Gota’s Citizenship And Open Borders

How his mess makes the case for freedom of movement

Open GIF adapted from this photo by Alex Holyoake.

Right now Gotabaya Rajapaksa is having citizenship troubles, and it couldn’t happen to a worse guy. While an American citizen, he became Defence Secretary here and made it impossible for Sri Lankans to get dual citizenship, while merrily forging his own documents. Dude is a crook and would possibly kill me. Now he’s running for President, unless a court case stops him.

By all rights he should lose that case, but his plight can also teach us something. His case is absurd, and so is citizenship is in general. It needs to change, not just for him, but for everybody. In his own way, he is the tragic anti-hero of a piece that calls for open borders.

Open Borders

Nationalism is as bad as racism. It’s just another way of judging people based on their birth. While people acknowledge this as unfair, nobody talks about the solution. The only ethical system is free movement of all humans across the globe (ie, freedom).

Open borders.

In our current historical moment, however, this is as hard for us to see as it was for our ancestors to perceive that slavery or serfdom were maybe bad. But borders are really bad. They are serfdom writ large, where we are bound to countries rather than fiefs, but bound nonetheless. They are a cruel and stupid limit on human freedom and all humans deserve to be free.

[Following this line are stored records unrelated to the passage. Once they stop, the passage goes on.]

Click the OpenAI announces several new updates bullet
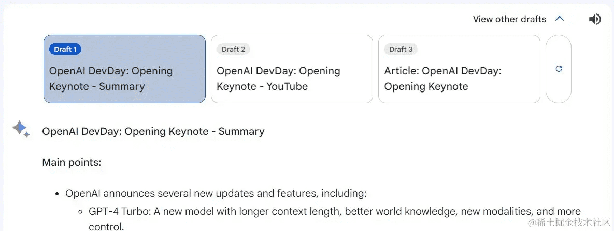 [x=216, y=193]
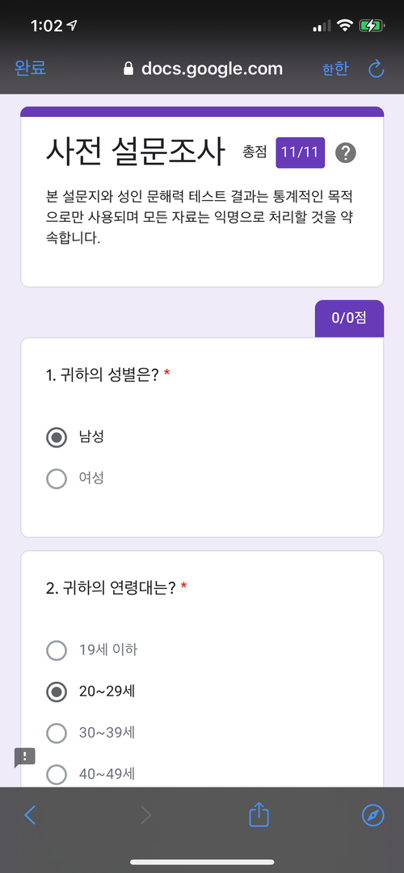Tap the 완료 done button
The image size is (404, 873).
click(30, 69)

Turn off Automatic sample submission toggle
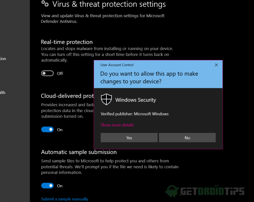tap(47, 186)
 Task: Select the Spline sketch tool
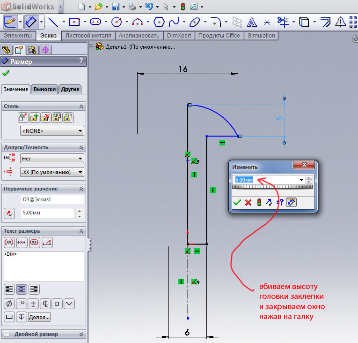tap(174, 22)
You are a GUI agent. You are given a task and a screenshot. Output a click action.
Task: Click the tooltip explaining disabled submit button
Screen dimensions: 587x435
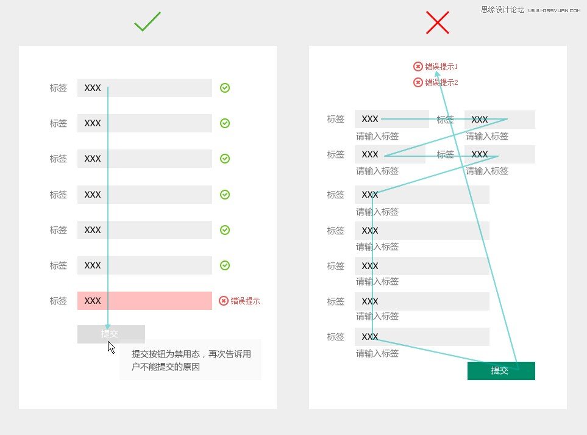(190, 359)
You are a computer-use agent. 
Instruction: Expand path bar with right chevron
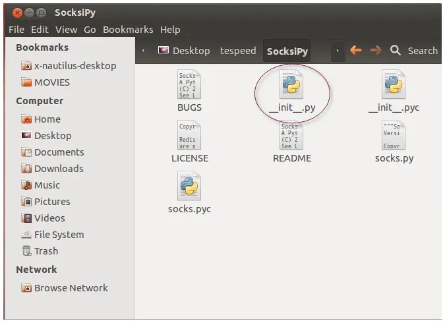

Under a system of open borders, our friend Gota could go to America to work, come back to Sri Lanka and then run for President if enough people wanted to vote for him. This is essentially what he’s calling for, though only for him. In his own criminal way he has stumbled onto a broader truth.

The broad issue is that anyone should be able to travel to work, live, or visit wherever they want. Whether you’re a war refugee, climate refugee, economic refugee, or if you just feel like it. These are the rights that rich people (and corporations) have. Immigration restrictions are really only used against the powerless and poor.

People fear that the poor will somehow swamp the world with their dirty poorness, but these people are assholes. The fact is that the rich are destroying the Earth and are much more successfully criminal. It’s not poor people bringing drugs, it’s billionaires like the Sacklers. It’s not poor people stealing the most, that’s bankers. Poor people aren’t destroying the environment, that’s the hyper-consumptive rich.

Poor people generally work and pay taxes and drive economies. Any growing economy needs poor people, they work the hardest and that’s where real growth comes from. This is literally how America and colonial countries developed — through huge influxes of immigration in the 1900s. By very sober economic estimates, free movement would double world GDP (though of course this needs to be managed without lighting the Earth on fire).

Personal Freedom

But I digress, let’s get back to our friend Gota who is of course not my friend, as he used to murder journalists. Gota has a desire deep within him, as we all do, to do whatever the fuck he wants. He wants to be free.

Hence he wanted to campaign in a Sri Lankan election while on a tourist visa. He wanted to vote at his family home even though he was no longer eligible. He wanted to serve as Defence Secretary while being a foreign citizen. Now he wants to be President of that country, despite dragging around 15 years of clumsily forged and generally missing documents.

Despite all of this, people still want to vote for him as the nationalist candidate, despite his entire existence being a performance art piece decrying the absurdity of nationalism. And this, I think is the teachable moment. You want this guy to be free to do whatever the fuck he wants, I understand that. Shouldn’t we all be free?

Gota getting trapped in this bureaucratic trap should show us the absurdity of borders for us all. However, his behavior also shows us why we remain stuck.

As Defence Secretary, Gota controlled immigration. He could have created an system to encourage talented people from all over the world to come here. He could have been really bold and called for essentially open borders here, just fill out some paperwork and help us grow, and also exponentially expand our restaurant scene.

But no. Of course not.

He just forged his own identity documents and shut down even dual citizenship for everyone else. In truth Gota is the tragic anti-hero of our piece. The immigrant who had the power to fix an immigration system, but who — in his stupidity and greed — made himself illegal.

The fact is that we have to let go of selfishness, greed and jealousy if we truly want freedom. We need solidarity.

Open borders assures freedom for everyone, but you may have to deal with people you don’t like. In order to avoid the latter, people become willing participants to their own oppression. Britons don’t want Sri Lankans, Sri Lankans don’t want Pakistanis, and Pakistanis don’t want Ahmadis. Through each of our biases we form an interlocking system of oppression for all, with of course a backdoor for rich elites.

If we could just help free our neighbors we would be free. If we could help the stateless and the refugee, we would help ourselves. This is the paradox which makes open borders seem so impossible, but I have hope because societies have slowly overthrown stupid oppressions before. I don’t know how it happens but it does and we should try.

It is the right thing to do. Not just for poor Gota, but for all of us who deserve freedom. We should all be free to move. That means open borders for all.